Investors See Storytelling as the Next Strategic Stack
The $32 million Series A validates a major shift among investors toward what NEA partner Megan Anderson calls “story-as-strategy platforms.”
“We’re entering a phase where companies will compete not just on technology, but on the narrative frameworks that shape how their technology is perceived,” she explains.
It’s a powerful point. In a market where AI-generated content is expected to account for 90 percent of all online media by 2027 (Gartner), the ability to create consistent, emotionally resonant stories becomes a defensible moat.
CoreStory isn’t fighting AI noise with more automation - it’s fighting it with coherence.
The Storytelling Economy Is Exploding
The global content-creation market reached $184 billion in 2025 and is on track to hit $500 billion by 2032 (Allied Market Research). Within that, narrative-focused tools - software that helps brands translate insights into stories - are the fastest-growing vertical, expanding at a 26 percent CAGR.

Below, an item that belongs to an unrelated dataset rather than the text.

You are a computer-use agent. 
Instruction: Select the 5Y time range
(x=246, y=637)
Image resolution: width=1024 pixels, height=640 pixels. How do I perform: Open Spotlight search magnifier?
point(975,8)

But unlike traditional copy-generation tools, CoreStory’s platform focuses on message architecture - ensuring every blog, campaign, and keynote connects back to the same emotional thesis.
It’s not about saying more; it’s about saying the same thing more effectively everywhere.
Why Authentic Storytelling Is Becoming a Boardroom Metric
A 2025 Edelman Trust Barometer study found that 72 percent of consumers buy from brands that “reflect a consistent narrative of values,” while organizations with unified storytelling outperform peers by 35 percent in brand retention and 23 percent in talent attraction.
These aren’t soft metrics anymore - they’re performance drivers.
CoreStory quantifies this alignment, giving executives a “narrative health score” that measures consistency, tone, and thematic strength across communication channels.
It’s a glimpse into the next decade of enterprise branding - where storytelling becomes a measurable KPI, not just a marketing function.
CoreStory’s Next Chapter
With fresh capital, CoreStory plans to expand its AI narrative engine, enhance enterprise integrations, and grow its global footprint across North America, Europe, and Asia-Pacific.
The company is also building advanced analytics tools to track narrative performance in real time, allowing leaders to see how stories shift audience behavior and employee alignment.
For Kulkarni, it’s about giving every organization the same capability great storytellers have always had: the ability to scale belief.
“Technology changes fast, but belief compounds. Our job is to make belief operational.”
If CoreStory succeeds, it won’t just change how brands tell stories - it will redefine how organizations build identity itself.